The problem: Copy each line of the data below in which the word "Mesh" can be found.
::::
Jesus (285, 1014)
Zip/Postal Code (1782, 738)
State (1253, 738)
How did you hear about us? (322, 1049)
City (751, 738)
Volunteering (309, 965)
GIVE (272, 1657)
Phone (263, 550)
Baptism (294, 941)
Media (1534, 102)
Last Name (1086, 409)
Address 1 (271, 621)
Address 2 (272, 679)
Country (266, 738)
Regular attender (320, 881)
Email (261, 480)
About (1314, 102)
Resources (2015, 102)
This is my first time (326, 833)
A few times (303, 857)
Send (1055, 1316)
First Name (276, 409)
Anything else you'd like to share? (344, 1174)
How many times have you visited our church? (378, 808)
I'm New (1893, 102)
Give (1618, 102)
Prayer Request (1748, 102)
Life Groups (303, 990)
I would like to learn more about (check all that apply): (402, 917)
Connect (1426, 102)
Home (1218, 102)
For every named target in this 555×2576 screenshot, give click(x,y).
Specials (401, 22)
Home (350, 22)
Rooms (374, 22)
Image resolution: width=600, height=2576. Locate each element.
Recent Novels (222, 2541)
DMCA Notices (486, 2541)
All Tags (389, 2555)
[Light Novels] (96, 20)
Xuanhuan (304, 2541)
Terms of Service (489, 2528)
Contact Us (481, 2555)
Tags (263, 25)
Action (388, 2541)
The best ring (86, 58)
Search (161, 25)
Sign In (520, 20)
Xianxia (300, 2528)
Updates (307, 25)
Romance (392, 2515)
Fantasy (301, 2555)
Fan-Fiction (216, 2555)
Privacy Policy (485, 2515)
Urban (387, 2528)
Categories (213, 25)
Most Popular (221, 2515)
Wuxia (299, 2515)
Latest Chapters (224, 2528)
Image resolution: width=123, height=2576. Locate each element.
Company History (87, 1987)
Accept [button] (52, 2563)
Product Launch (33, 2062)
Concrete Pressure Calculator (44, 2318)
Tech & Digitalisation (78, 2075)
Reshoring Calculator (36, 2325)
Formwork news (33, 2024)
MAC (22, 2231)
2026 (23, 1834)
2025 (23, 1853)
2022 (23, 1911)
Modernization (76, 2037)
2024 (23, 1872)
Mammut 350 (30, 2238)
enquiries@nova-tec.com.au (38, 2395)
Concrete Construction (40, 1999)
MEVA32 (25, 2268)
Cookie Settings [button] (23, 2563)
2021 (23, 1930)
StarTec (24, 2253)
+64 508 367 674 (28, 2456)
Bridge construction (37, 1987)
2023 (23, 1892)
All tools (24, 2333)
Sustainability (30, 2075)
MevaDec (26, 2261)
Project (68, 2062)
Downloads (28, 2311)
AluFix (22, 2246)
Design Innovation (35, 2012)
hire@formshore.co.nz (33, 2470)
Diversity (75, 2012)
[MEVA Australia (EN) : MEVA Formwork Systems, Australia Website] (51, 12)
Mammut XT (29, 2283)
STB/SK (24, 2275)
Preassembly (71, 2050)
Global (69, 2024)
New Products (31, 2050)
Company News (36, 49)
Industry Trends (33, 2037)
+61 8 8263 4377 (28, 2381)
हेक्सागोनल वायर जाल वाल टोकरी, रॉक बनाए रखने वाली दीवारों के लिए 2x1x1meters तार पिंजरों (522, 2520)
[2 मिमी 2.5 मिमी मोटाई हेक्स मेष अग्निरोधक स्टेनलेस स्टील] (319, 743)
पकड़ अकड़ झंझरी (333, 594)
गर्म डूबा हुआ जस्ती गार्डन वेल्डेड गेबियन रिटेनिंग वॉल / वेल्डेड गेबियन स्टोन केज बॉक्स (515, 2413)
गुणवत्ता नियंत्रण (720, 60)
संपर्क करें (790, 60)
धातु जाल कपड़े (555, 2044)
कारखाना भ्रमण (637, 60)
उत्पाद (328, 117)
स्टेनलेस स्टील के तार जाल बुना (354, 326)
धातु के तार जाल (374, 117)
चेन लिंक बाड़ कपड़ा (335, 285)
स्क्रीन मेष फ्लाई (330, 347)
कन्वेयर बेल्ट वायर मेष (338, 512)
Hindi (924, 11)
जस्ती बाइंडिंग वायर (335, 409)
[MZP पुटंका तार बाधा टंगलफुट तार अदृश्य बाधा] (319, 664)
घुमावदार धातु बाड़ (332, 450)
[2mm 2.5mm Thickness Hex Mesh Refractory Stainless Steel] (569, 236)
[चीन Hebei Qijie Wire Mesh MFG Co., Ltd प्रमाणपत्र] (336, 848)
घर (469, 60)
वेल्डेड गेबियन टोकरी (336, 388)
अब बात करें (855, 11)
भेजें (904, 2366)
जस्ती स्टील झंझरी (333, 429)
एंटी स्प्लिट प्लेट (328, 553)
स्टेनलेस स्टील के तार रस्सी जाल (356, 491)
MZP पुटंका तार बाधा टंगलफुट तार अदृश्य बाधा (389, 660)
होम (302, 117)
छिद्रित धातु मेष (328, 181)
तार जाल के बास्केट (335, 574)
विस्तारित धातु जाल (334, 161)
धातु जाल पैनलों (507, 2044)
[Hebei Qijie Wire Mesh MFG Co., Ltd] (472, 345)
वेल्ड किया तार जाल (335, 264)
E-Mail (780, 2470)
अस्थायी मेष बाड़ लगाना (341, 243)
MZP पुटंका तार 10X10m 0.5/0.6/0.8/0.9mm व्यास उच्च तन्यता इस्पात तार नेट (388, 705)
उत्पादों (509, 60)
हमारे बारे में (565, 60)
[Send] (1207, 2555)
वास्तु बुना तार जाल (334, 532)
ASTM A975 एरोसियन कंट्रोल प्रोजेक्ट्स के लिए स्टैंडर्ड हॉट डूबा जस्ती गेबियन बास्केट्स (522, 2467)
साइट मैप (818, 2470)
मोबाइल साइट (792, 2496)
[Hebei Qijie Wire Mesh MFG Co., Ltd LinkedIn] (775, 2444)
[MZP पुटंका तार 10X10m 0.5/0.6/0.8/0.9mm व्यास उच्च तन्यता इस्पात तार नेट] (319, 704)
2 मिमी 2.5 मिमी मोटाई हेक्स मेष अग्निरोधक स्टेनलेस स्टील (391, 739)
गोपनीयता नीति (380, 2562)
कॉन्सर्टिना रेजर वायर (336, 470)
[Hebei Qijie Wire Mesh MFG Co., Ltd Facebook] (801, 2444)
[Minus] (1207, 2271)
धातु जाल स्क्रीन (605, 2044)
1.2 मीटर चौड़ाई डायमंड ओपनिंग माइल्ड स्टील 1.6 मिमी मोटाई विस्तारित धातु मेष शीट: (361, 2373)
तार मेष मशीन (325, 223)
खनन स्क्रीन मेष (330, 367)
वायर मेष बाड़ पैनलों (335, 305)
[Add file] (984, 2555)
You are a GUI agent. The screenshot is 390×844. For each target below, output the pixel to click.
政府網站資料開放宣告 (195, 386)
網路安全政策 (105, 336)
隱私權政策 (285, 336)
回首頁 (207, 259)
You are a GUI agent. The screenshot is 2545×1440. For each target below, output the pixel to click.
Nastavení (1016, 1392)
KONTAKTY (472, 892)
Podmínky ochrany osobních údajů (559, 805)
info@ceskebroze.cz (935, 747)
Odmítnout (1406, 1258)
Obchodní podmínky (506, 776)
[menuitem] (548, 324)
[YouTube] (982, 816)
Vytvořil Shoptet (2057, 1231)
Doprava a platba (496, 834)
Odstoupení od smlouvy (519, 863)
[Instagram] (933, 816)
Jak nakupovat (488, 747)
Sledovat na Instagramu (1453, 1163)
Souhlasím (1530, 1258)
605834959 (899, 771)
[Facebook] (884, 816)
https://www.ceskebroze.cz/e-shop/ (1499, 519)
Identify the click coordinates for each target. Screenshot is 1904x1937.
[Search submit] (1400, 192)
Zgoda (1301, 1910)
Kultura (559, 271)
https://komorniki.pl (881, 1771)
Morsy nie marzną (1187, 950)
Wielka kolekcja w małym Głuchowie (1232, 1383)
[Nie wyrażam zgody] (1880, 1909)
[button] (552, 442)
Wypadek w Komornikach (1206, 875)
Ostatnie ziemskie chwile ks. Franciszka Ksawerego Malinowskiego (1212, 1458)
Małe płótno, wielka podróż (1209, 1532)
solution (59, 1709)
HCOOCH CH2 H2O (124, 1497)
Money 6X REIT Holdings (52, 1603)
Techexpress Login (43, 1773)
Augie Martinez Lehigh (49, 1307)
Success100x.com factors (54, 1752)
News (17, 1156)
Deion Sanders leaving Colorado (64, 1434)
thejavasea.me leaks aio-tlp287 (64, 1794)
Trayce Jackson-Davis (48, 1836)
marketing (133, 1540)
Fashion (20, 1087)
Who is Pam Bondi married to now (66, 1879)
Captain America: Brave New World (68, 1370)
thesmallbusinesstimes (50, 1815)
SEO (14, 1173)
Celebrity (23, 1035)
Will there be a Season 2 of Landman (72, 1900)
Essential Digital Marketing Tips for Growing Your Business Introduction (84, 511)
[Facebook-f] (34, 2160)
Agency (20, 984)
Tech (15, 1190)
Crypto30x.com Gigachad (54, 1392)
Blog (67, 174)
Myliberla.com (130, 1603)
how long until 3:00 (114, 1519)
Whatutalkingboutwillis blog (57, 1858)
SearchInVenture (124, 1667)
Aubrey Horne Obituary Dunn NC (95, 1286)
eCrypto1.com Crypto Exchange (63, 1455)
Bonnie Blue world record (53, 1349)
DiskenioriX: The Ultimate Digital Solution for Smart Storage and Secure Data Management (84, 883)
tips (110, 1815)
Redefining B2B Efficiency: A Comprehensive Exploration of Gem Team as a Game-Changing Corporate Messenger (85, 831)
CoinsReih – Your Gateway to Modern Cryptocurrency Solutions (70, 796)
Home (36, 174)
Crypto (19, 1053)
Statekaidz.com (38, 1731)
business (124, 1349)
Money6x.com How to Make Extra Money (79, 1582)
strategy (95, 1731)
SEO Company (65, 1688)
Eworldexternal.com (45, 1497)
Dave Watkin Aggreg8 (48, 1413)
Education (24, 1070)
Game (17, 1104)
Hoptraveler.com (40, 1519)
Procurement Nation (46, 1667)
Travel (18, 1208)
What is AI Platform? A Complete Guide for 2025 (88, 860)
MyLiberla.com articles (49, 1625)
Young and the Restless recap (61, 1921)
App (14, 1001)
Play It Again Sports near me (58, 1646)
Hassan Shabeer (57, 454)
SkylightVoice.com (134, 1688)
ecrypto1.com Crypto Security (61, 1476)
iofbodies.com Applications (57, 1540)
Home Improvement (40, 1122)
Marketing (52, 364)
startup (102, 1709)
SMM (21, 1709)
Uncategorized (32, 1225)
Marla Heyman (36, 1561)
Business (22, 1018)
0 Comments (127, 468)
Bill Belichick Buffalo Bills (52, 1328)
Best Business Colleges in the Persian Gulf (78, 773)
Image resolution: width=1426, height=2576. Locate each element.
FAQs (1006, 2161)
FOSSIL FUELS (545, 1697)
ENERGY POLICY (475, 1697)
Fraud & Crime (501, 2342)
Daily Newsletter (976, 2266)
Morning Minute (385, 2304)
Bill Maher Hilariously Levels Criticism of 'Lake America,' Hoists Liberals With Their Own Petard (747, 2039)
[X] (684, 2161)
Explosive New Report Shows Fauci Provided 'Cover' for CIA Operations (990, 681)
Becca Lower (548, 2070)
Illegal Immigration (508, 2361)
::::
The completed task:
[2mm 2.5mm Thickness Hex Mesh Refractory Stainless Steel] (569, 236)
[चीन Hebei Qijie Wire Mesh MFG Co., Ltd प्रमाणपत्र] (336, 848)
[Hebei Qijie Wire Mesh MFG Co., Ltd] (472, 345)
[Hebei Qijie Wire Mesh MFG Co., Ltd LinkedIn] (775, 2444)
[Hebei Qijie Wire Mesh MFG Co., Ltd Facebook] (801, 2444)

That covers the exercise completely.